▼

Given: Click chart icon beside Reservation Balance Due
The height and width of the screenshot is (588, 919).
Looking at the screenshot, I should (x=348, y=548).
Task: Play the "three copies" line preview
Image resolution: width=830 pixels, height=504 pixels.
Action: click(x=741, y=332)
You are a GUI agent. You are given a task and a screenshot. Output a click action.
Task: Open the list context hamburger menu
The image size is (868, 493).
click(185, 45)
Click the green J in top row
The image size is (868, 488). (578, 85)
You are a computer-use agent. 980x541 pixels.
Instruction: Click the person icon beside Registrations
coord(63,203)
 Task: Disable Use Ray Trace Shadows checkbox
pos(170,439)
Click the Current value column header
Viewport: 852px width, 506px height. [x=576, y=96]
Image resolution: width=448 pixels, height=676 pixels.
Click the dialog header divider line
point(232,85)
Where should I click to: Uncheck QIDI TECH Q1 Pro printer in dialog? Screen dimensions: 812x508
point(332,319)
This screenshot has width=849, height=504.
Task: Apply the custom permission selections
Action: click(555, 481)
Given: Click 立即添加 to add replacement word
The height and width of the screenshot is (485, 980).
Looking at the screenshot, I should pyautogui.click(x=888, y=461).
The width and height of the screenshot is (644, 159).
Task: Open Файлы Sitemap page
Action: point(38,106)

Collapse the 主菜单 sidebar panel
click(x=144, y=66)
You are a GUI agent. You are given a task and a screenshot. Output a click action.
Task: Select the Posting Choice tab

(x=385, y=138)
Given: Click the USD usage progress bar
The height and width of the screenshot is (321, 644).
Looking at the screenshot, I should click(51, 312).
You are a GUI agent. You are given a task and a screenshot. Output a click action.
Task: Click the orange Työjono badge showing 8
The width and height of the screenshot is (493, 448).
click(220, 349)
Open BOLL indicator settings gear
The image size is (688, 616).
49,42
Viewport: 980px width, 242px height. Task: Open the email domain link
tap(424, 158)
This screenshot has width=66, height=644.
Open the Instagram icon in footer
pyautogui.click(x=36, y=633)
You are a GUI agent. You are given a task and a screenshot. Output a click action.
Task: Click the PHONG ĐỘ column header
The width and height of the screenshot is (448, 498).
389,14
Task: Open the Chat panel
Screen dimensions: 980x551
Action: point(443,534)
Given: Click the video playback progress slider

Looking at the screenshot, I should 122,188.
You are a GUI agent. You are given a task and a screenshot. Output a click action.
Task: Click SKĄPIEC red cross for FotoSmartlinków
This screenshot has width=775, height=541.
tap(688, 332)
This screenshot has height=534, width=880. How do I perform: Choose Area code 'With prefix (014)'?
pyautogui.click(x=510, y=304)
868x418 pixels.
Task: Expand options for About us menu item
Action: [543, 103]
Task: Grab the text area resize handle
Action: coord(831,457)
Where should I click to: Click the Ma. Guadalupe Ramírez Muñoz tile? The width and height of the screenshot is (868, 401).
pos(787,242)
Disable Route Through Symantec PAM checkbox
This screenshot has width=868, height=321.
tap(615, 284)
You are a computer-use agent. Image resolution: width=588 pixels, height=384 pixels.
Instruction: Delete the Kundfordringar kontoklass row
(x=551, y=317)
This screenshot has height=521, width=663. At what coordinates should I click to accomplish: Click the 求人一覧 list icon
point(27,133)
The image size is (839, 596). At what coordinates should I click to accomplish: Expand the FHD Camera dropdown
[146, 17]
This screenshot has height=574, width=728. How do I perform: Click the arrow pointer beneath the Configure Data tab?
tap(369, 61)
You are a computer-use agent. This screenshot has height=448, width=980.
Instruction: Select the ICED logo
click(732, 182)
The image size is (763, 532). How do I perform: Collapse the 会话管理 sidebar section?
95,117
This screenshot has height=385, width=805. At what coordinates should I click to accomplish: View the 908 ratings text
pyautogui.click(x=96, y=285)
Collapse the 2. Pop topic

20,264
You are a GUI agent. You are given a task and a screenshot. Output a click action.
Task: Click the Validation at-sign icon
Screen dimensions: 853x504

▲

What the task requires
Among the lines of the listing above, count those that hold the string "computer", giving the count alone.

Response area
3